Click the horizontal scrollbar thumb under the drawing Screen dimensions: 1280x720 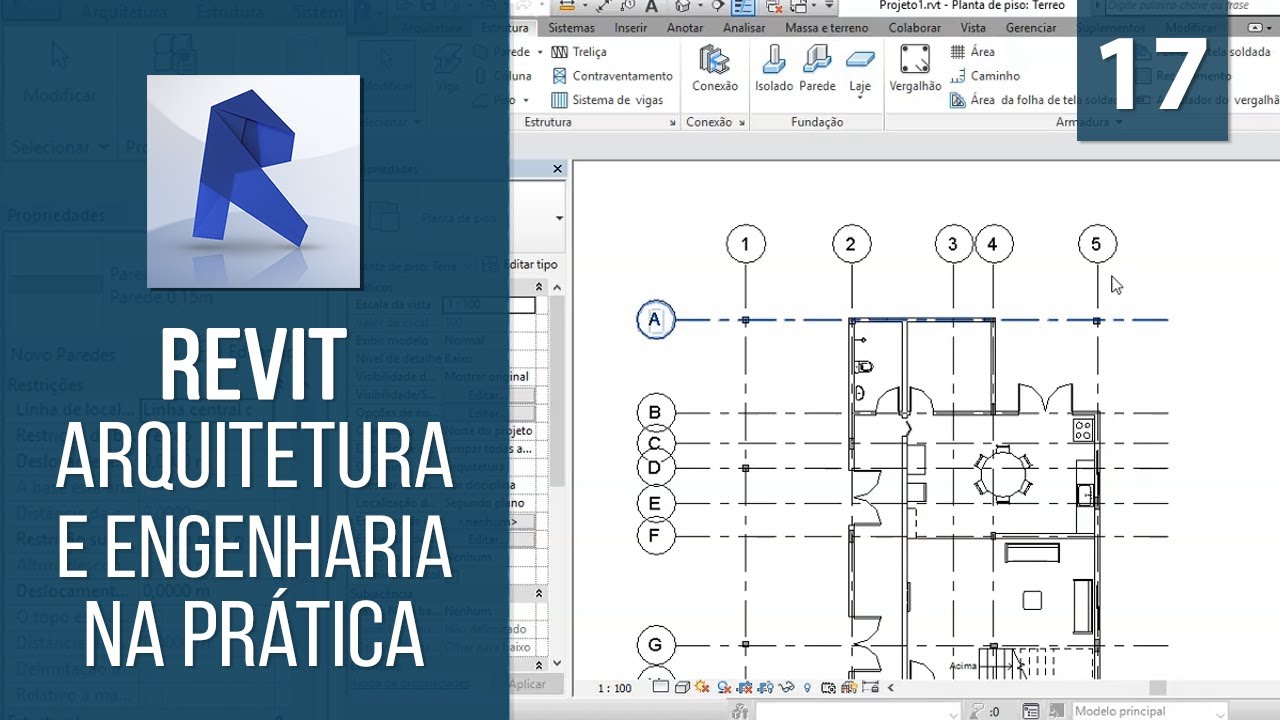pyautogui.click(x=1157, y=688)
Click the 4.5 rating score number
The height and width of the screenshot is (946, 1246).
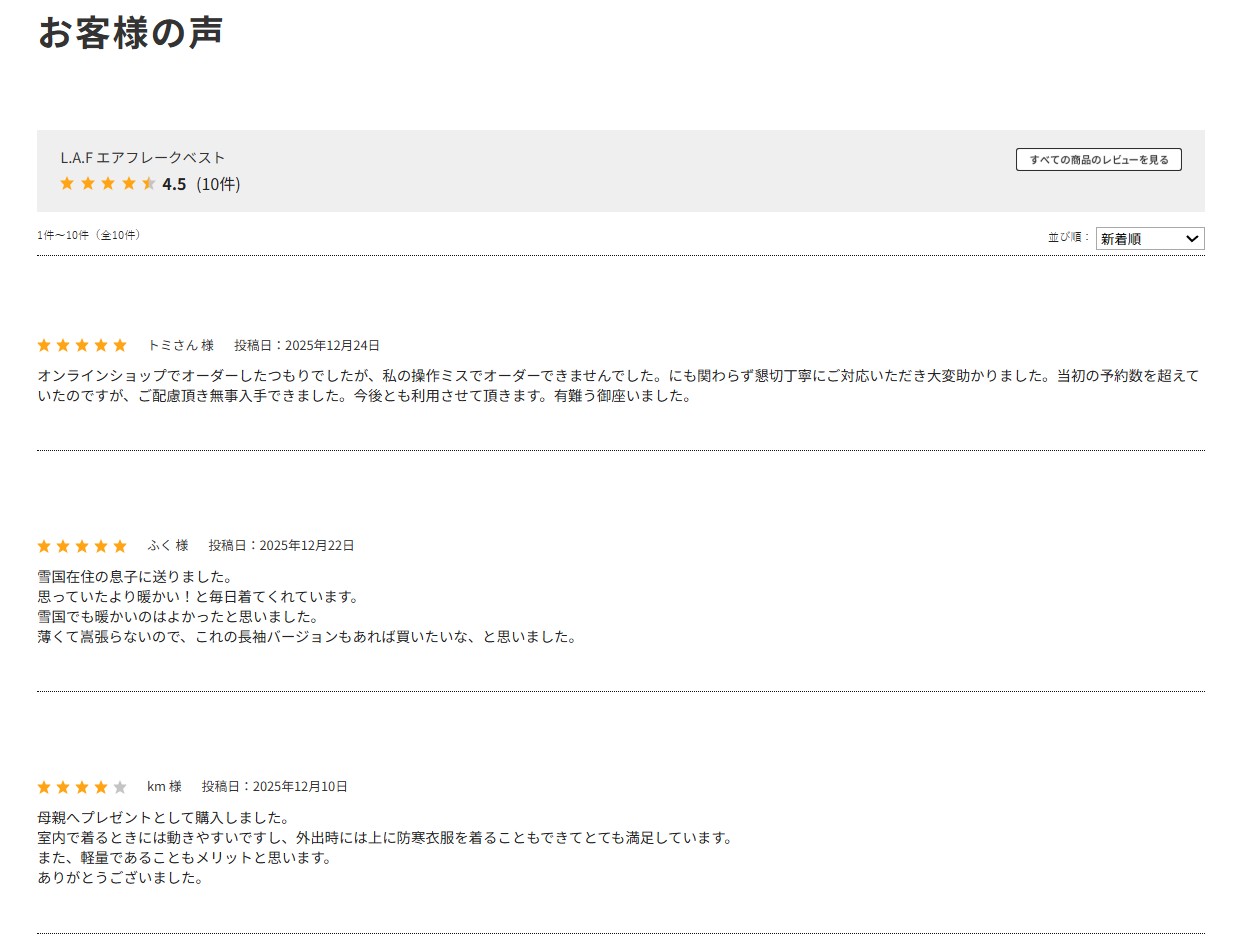point(174,184)
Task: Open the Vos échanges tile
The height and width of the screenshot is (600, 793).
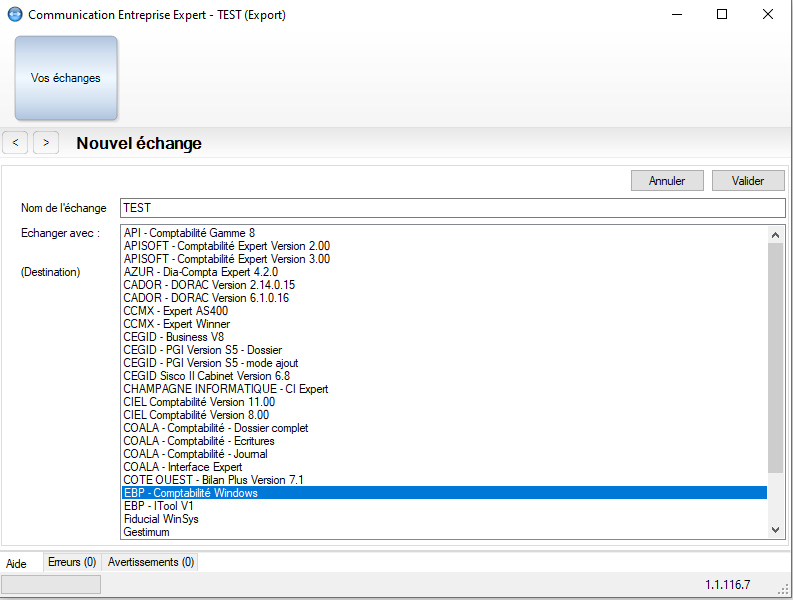Action: pyautogui.click(x=66, y=78)
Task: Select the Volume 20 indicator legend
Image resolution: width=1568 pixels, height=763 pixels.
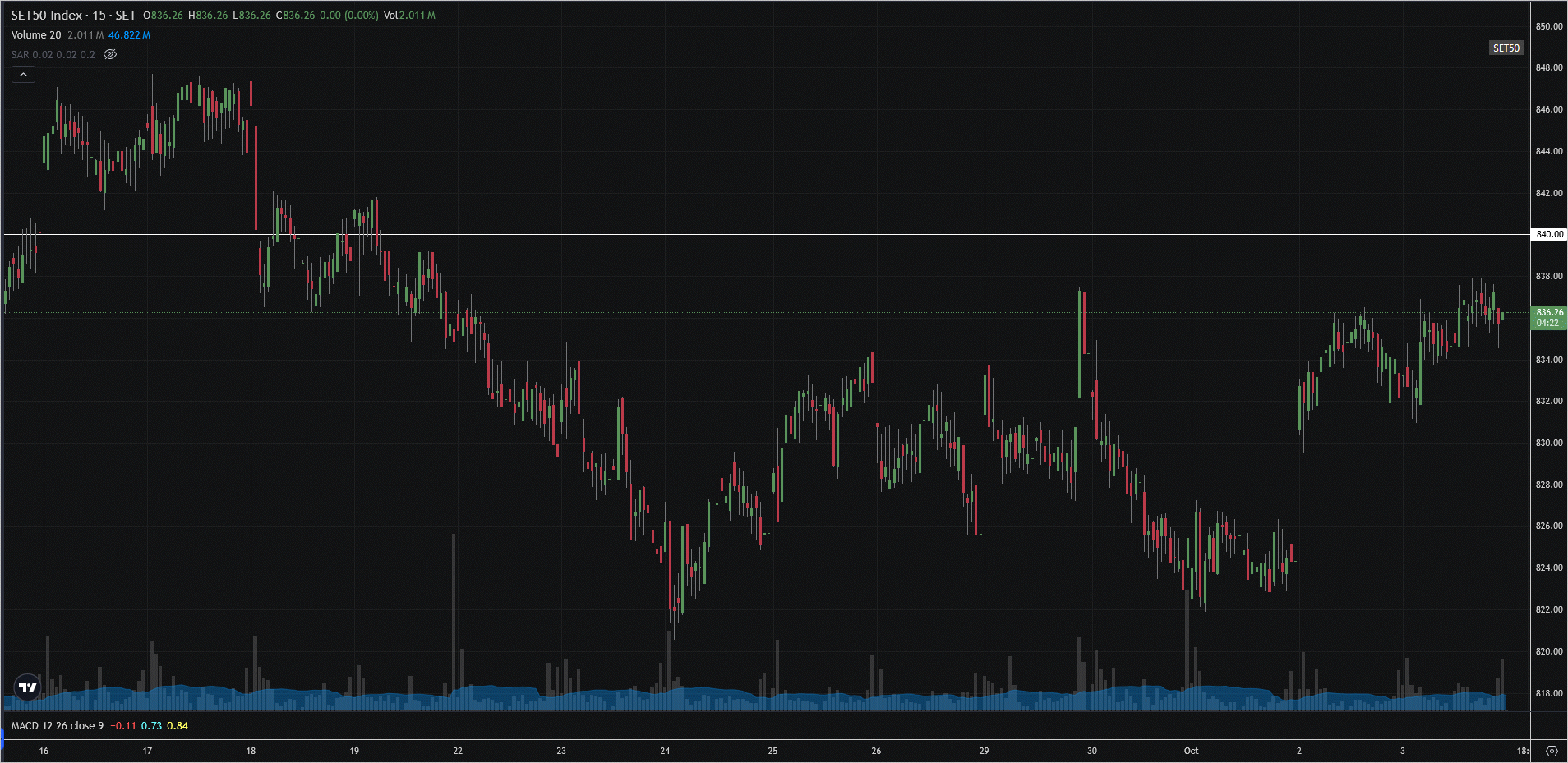Action: (x=36, y=35)
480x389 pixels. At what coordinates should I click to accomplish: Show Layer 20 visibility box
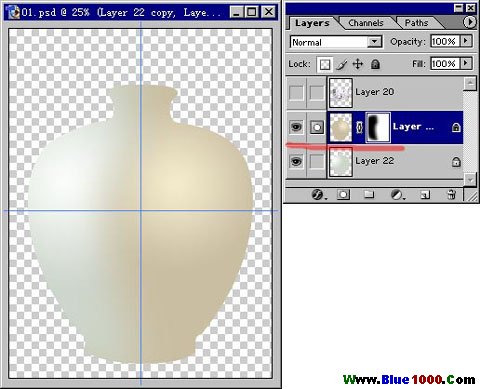pos(296,93)
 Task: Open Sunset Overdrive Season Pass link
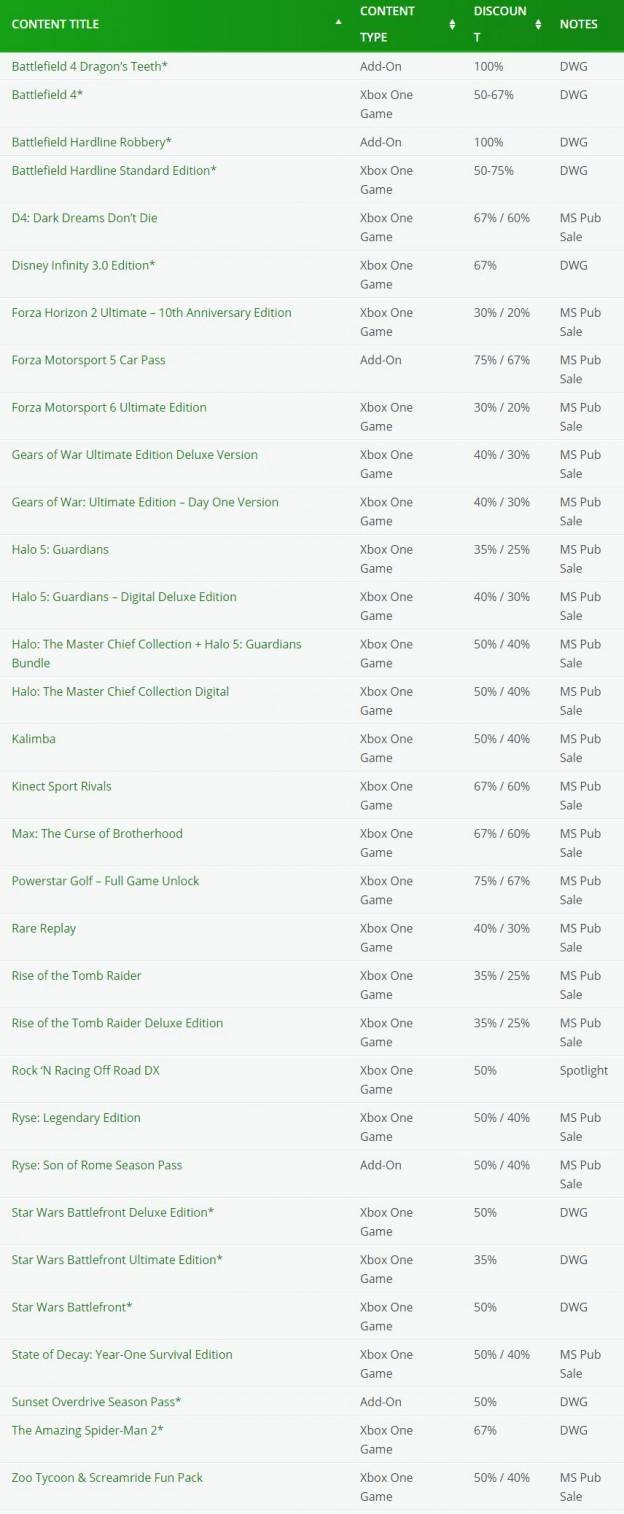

_Requirement_
From the entries above, copy every line containing the word "Task".

_Output for this exercise_
Task: Open the Vos échanges tile
Task: Select the Volume 20 indicator legend
 Task: Open Sunset Overdrive Season Pass link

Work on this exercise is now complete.